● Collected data

▼

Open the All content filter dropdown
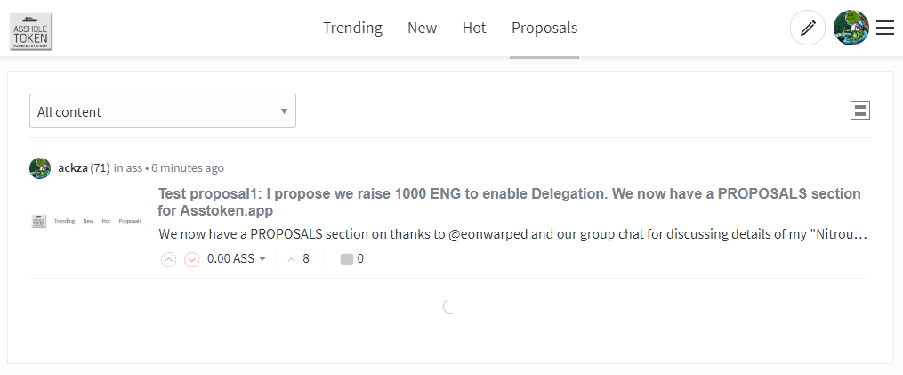The width and height of the screenshot is (903, 375). click(163, 111)
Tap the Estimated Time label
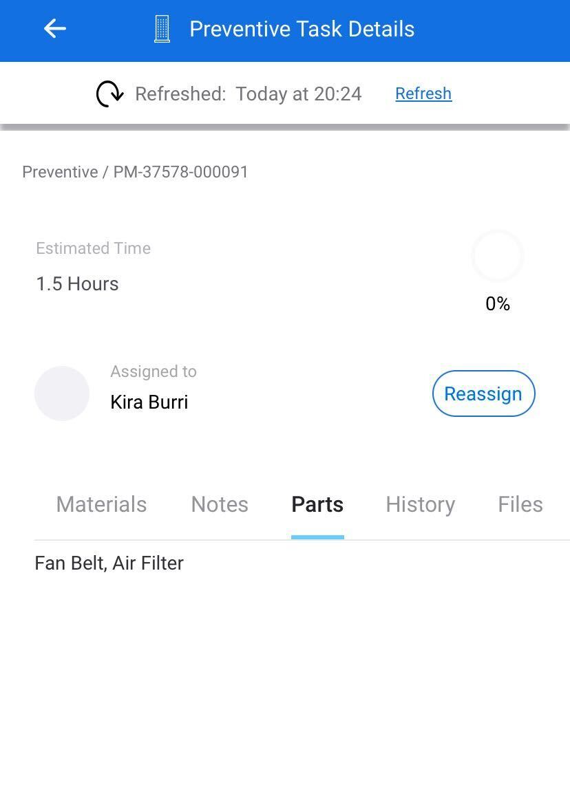This screenshot has width=570, height=787. point(93,248)
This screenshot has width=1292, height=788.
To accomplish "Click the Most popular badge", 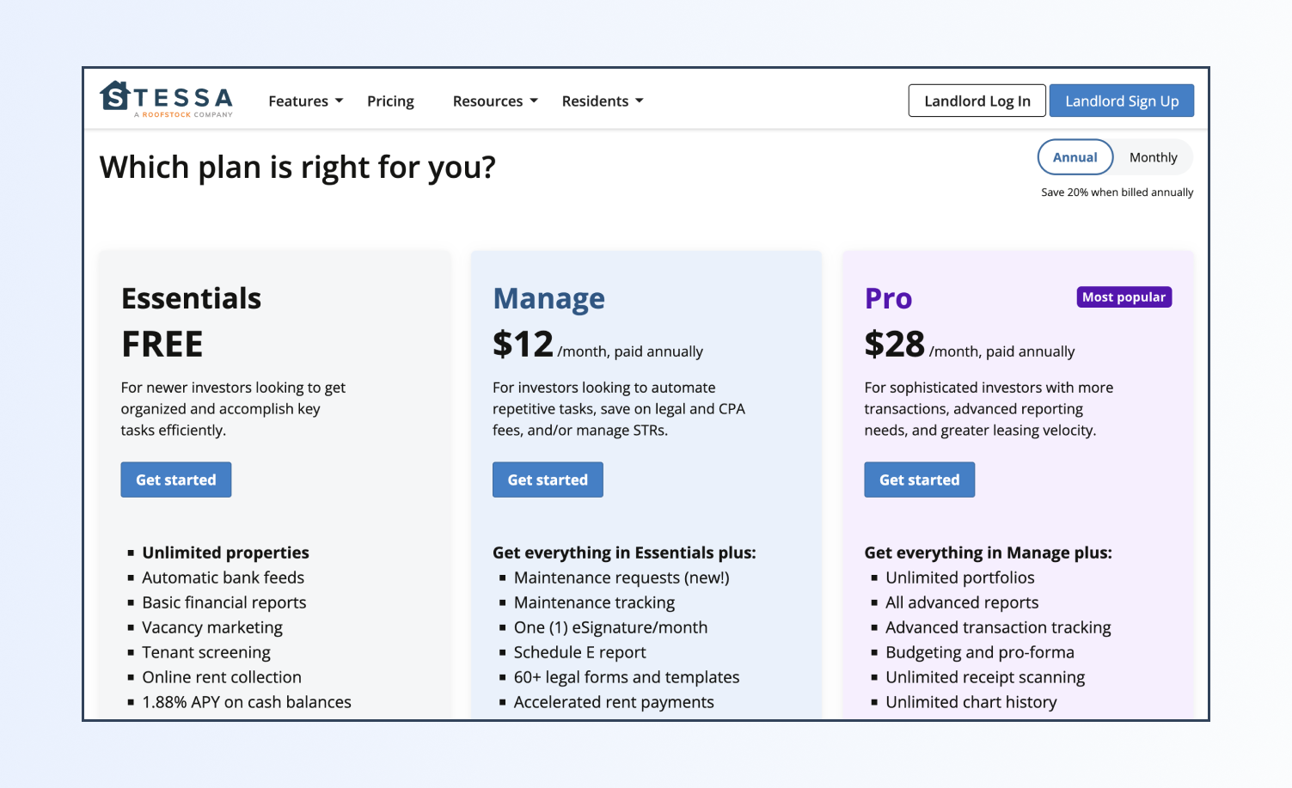I will pyautogui.click(x=1124, y=297).
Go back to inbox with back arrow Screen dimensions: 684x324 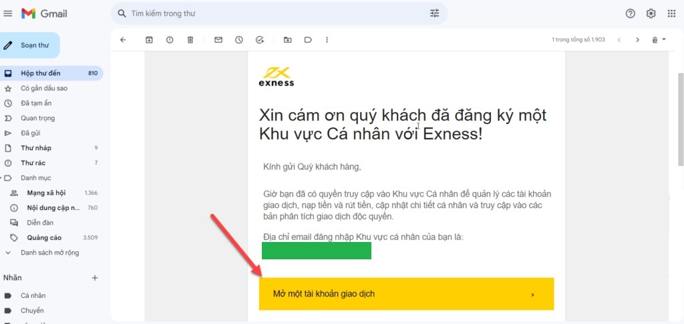click(x=123, y=40)
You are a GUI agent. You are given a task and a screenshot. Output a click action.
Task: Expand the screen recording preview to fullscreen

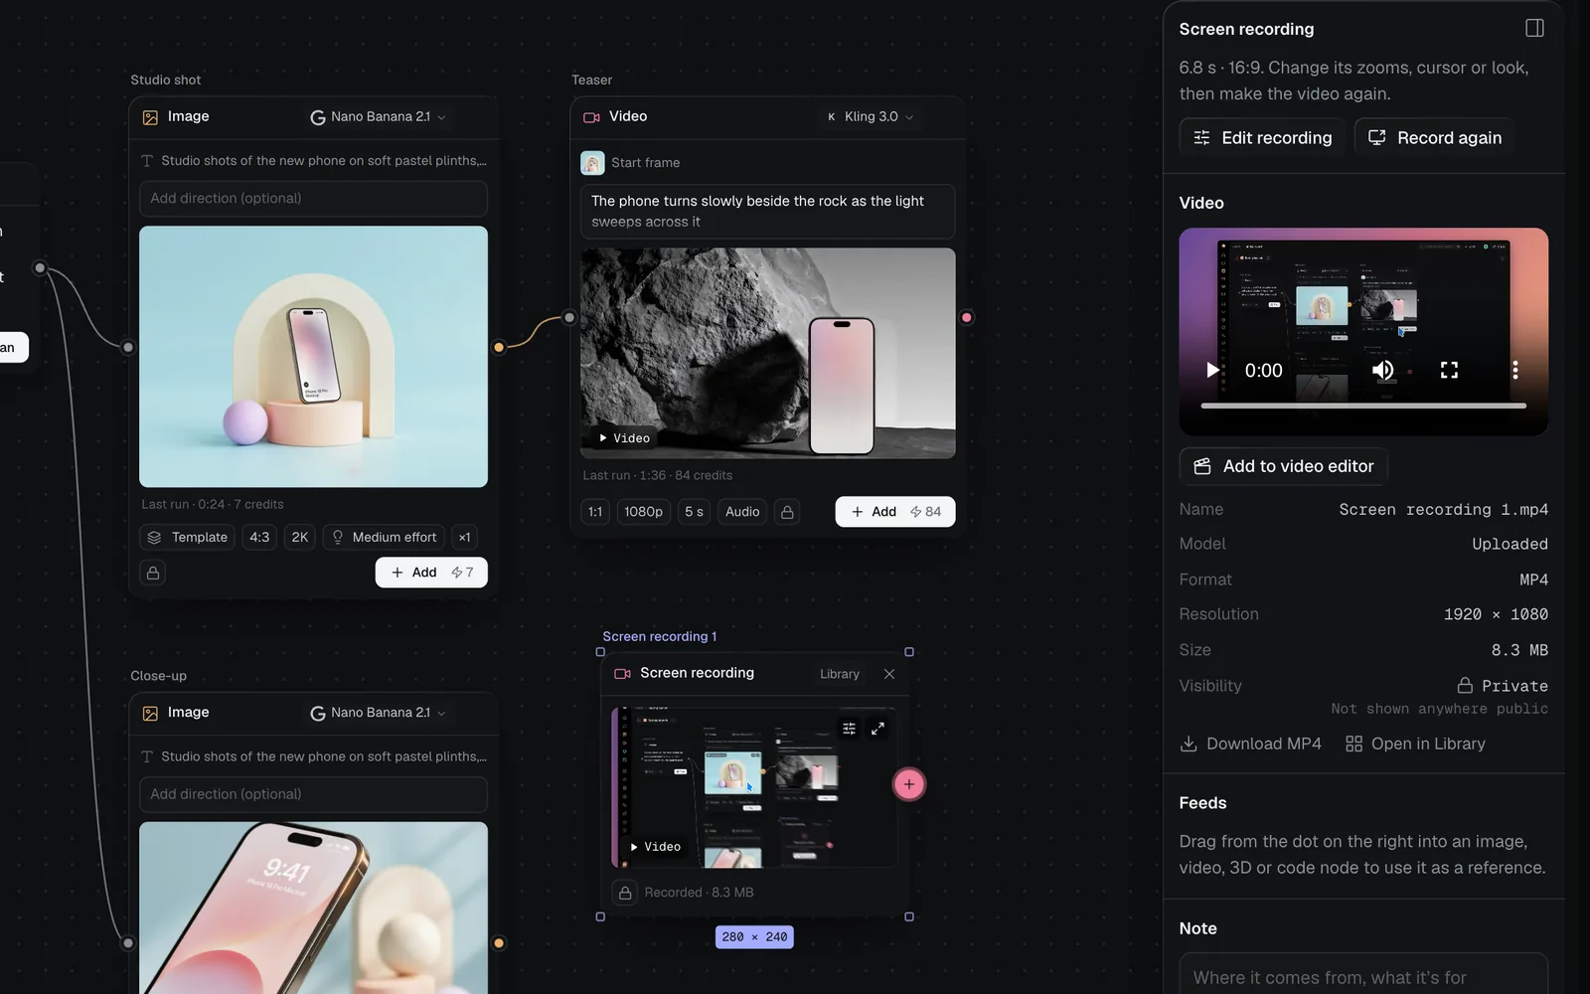coord(877,729)
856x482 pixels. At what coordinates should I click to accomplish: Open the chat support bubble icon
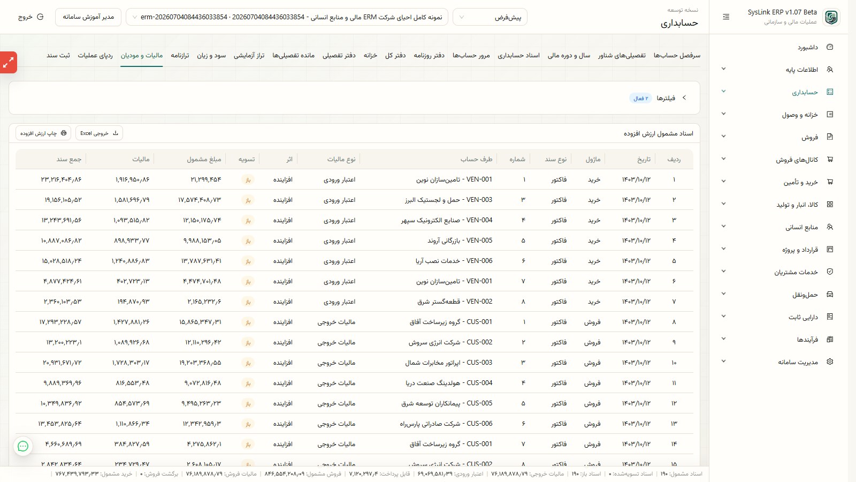[x=23, y=446]
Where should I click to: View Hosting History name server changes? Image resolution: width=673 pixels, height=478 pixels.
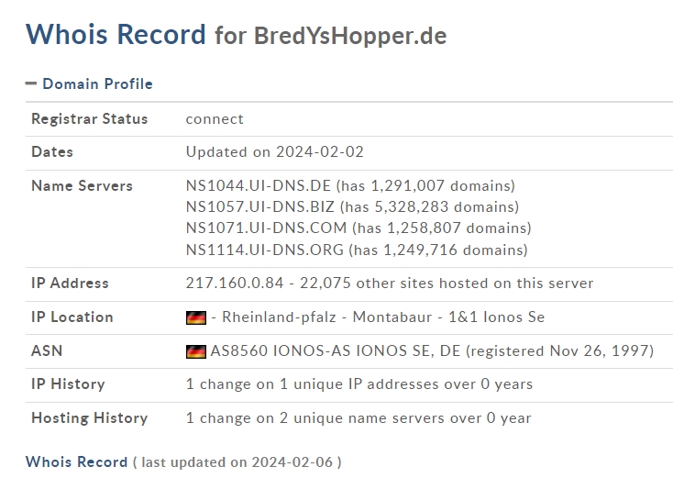[359, 417]
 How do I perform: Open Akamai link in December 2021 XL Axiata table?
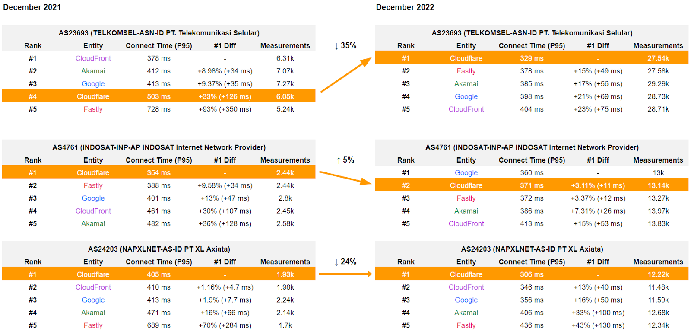[x=93, y=313]
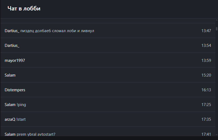Image resolution: width=218 pixels, height=140 pixels.
Task: Open Dartius_ profile from the 13:47 message
Action: pos(12,31)
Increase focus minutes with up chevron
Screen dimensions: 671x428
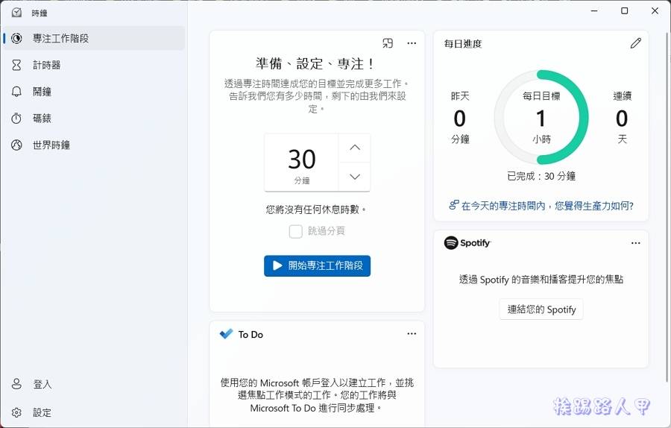click(x=355, y=148)
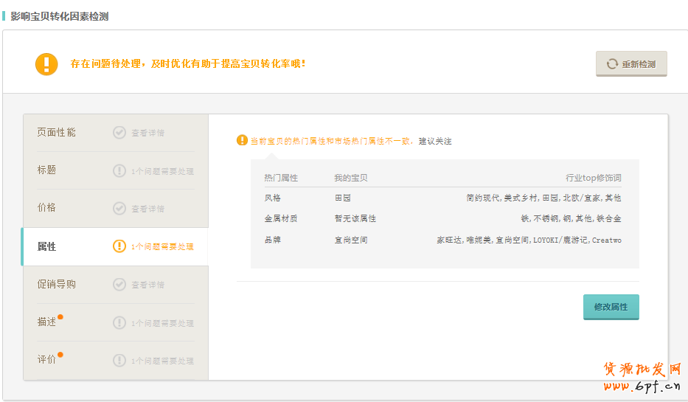The width and height of the screenshot is (688, 402).
Task: Click checkmark icon beside 价格
Action: 119,209
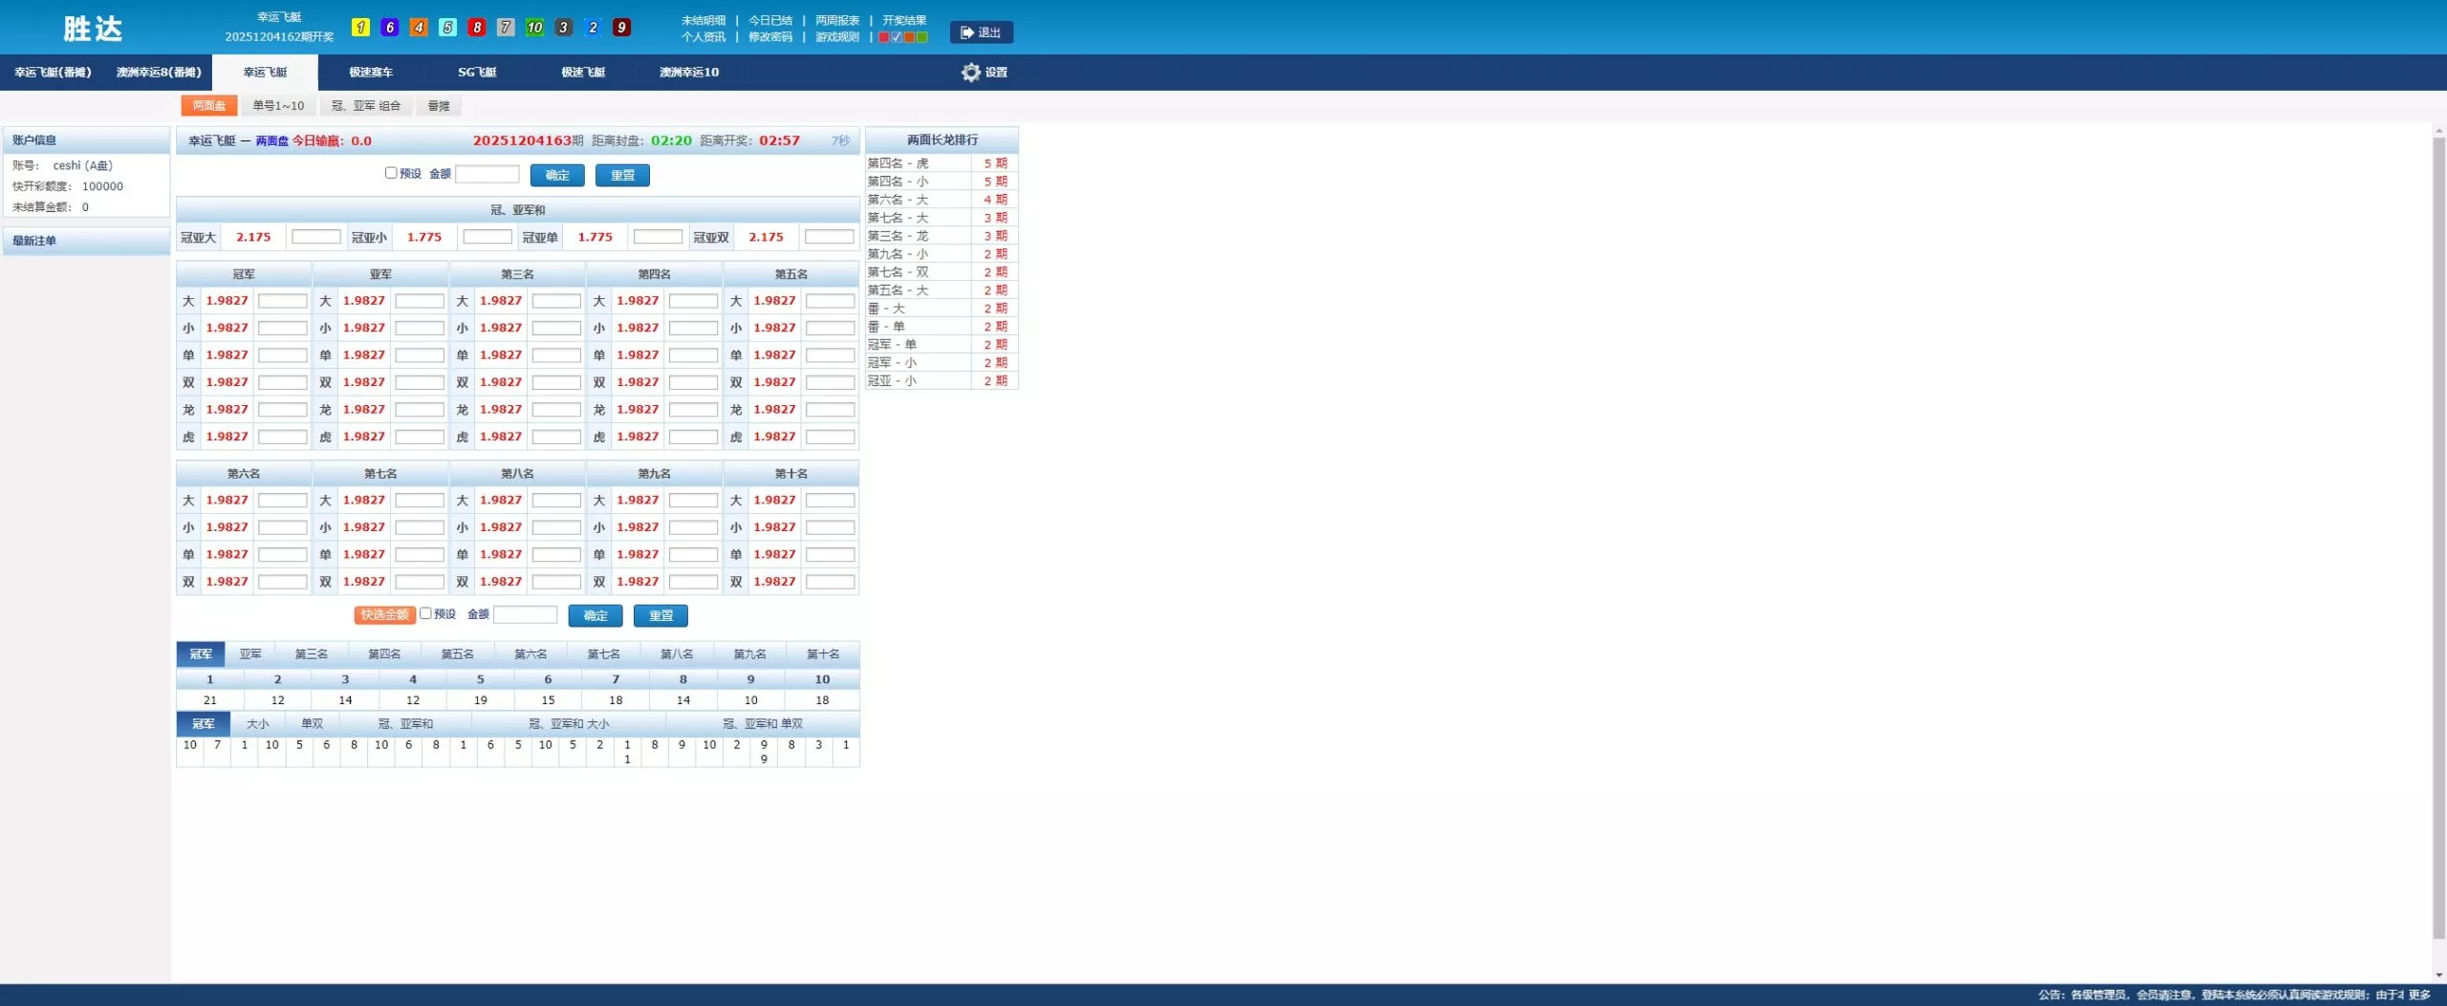Select the red theme color swatch

884,37
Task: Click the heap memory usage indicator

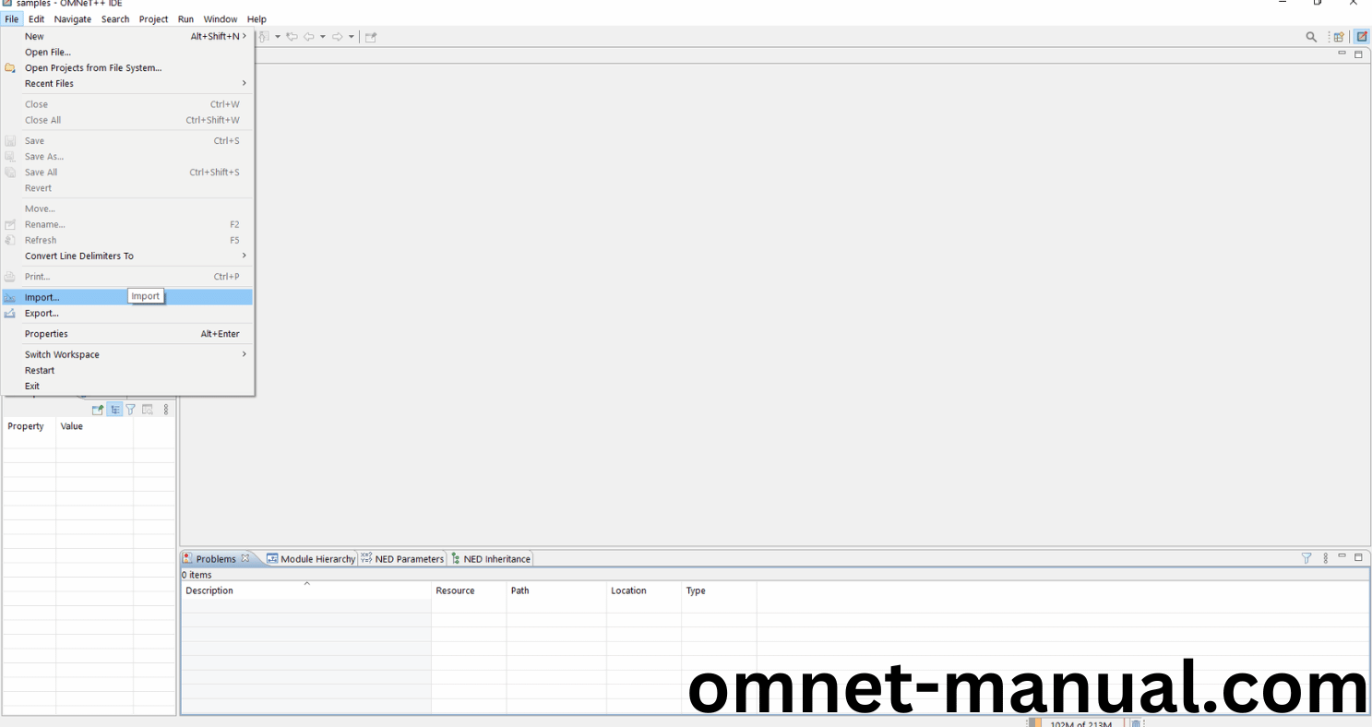Action: pos(1080,723)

▲

● About this task
Between and including the line with "You are a GUI" and the line with "Increase focus minutes with up chevron", repeat every line exactly as it appears above, with pictures left out.

● Solution to the problem
You are a GUI agent. You are given a task and a screenshot. Output a click action.
Task: Expand the screen recording preview to fullscreen

coord(877,729)
856x482 pixels. At what coordinates should I click to accomplish: Open the chat support bubble icon
[x=23, y=446]
Where should I click to: View Hosting History name server changes? Image resolution: width=673 pixels, height=478 pixels.
[359, 417]
 How do I perform: Open Akamai link in December 2021 XL Axiata table?
[x=93, y=313]
Image resolution: width=218 pixels, height=140 pixels.
Task: Open Dartius_ profile from the 13:47 message
Action: pos(12,31)
Increase focus minutes with up chevron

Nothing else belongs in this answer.